● Exercise details:
All lines from the top of the records below through the line holding "Screen dimensions: 1238x717", and only those, should be printed exactly, minus the pictures.

Items listed in a dataset
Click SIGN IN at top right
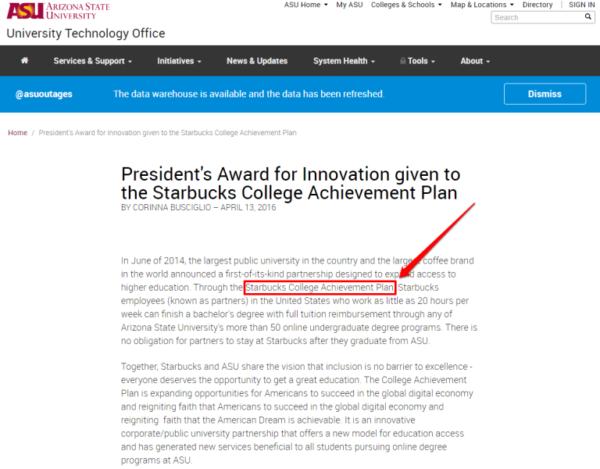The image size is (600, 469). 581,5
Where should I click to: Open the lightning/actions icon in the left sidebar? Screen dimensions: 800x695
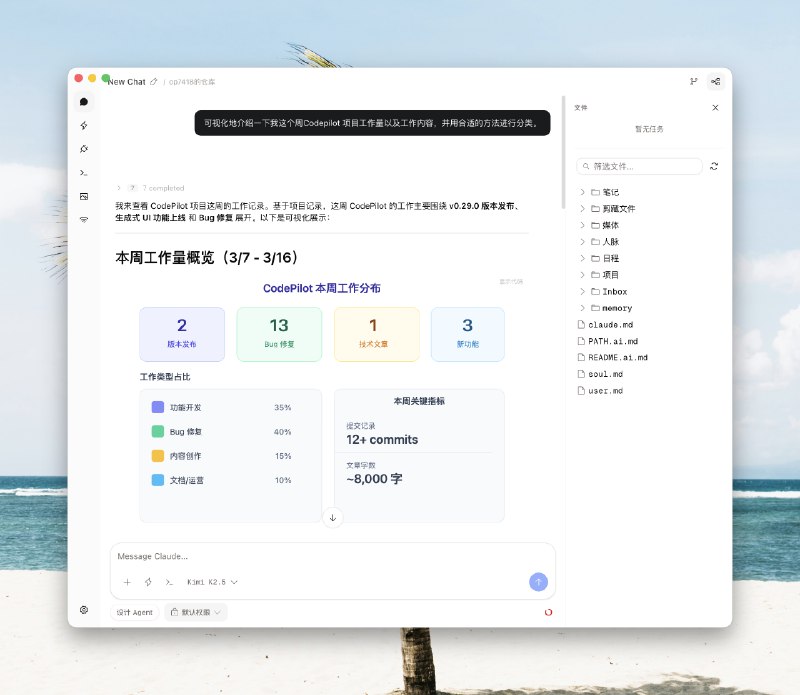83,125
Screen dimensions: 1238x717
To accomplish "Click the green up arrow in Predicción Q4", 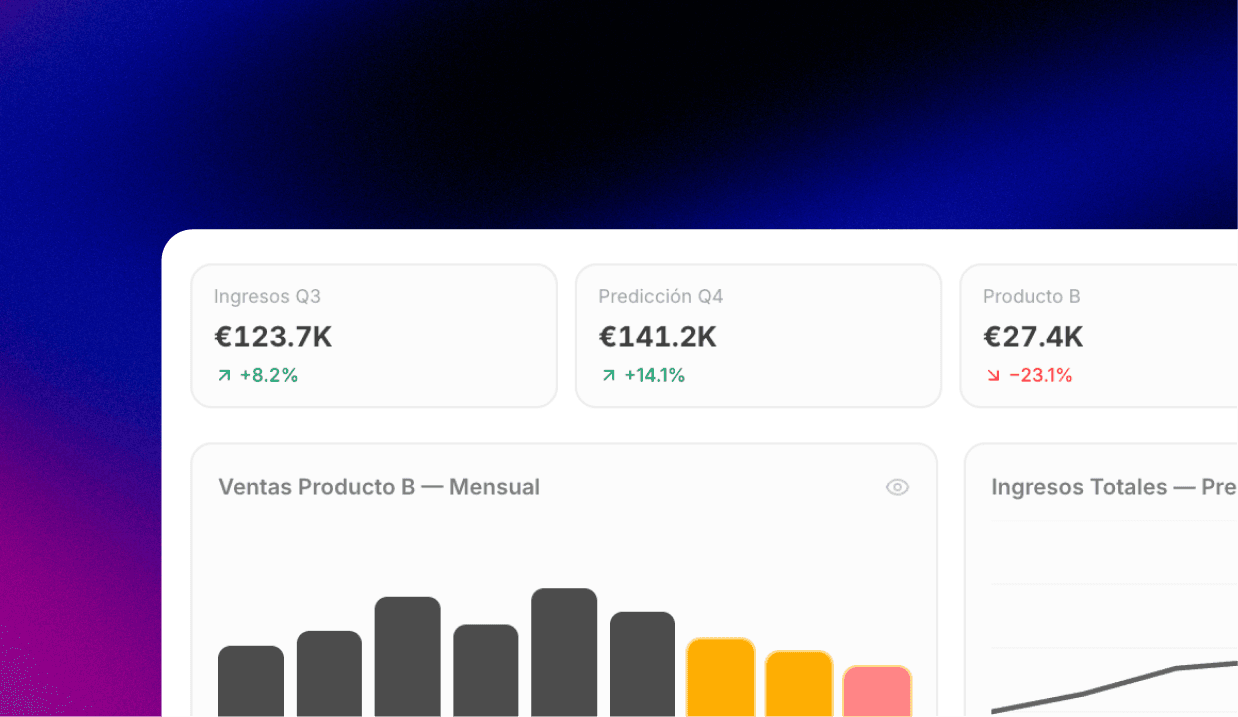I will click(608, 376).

● Completed task:
Click SIGN IN at top right
The image size is (600, 469). 581,5
Where should I click to: Open the lightning/actions icon in the left sidebar? Screen dimensions: 800x695
83,125
Screen dimensions: 1238x717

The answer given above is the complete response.